◆ **Exercise description**
Wherever a line in the data holds the word "Open", pull that line out.

════

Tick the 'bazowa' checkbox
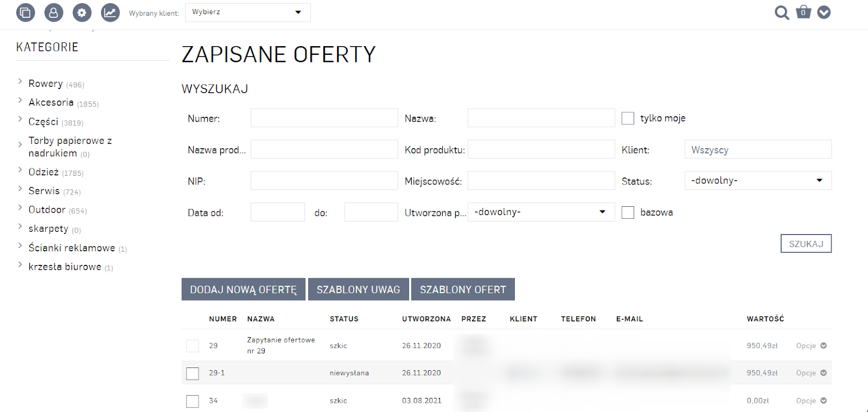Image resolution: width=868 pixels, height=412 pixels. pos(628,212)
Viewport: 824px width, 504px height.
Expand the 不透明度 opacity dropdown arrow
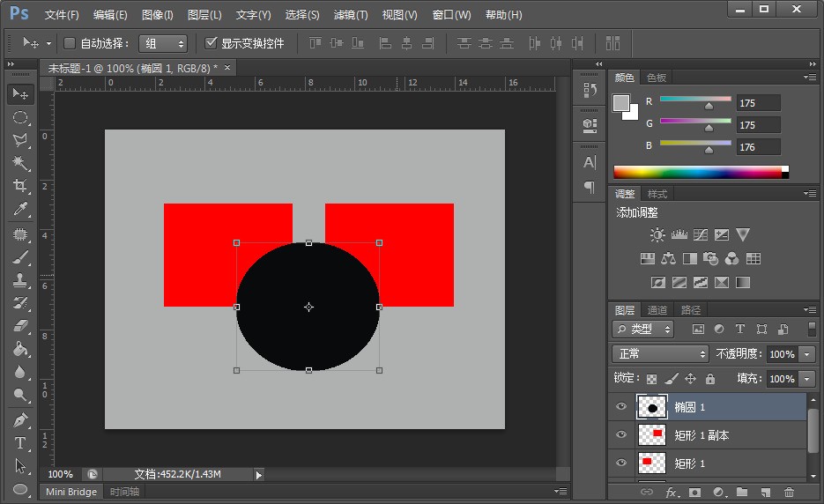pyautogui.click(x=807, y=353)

════

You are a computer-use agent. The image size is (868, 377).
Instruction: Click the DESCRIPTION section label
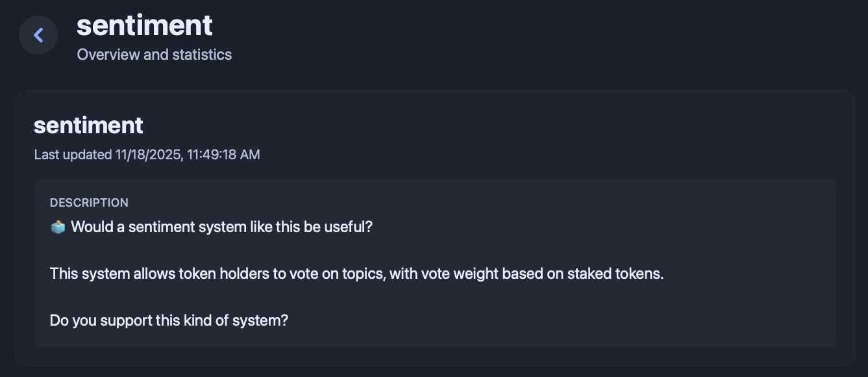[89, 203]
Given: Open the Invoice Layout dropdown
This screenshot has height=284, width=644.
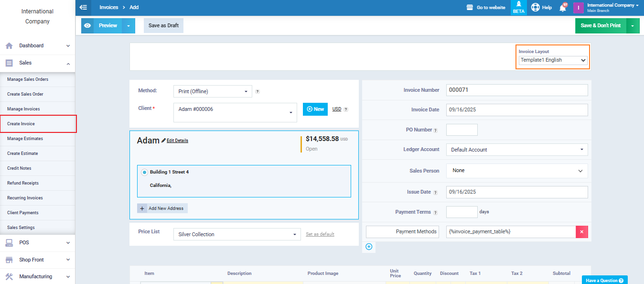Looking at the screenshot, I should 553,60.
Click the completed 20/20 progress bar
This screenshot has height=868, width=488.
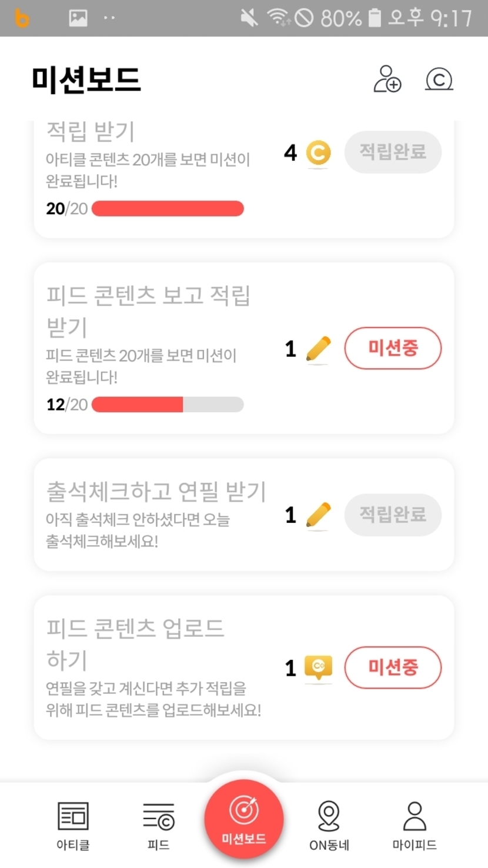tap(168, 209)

════

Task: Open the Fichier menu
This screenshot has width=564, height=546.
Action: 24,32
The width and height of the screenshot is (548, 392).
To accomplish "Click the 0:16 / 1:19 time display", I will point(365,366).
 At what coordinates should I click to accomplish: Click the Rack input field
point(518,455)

════

◆ **Solution to this problem**
Given: Open the Invoice Layout dropdown
Task: Open the Fichier menu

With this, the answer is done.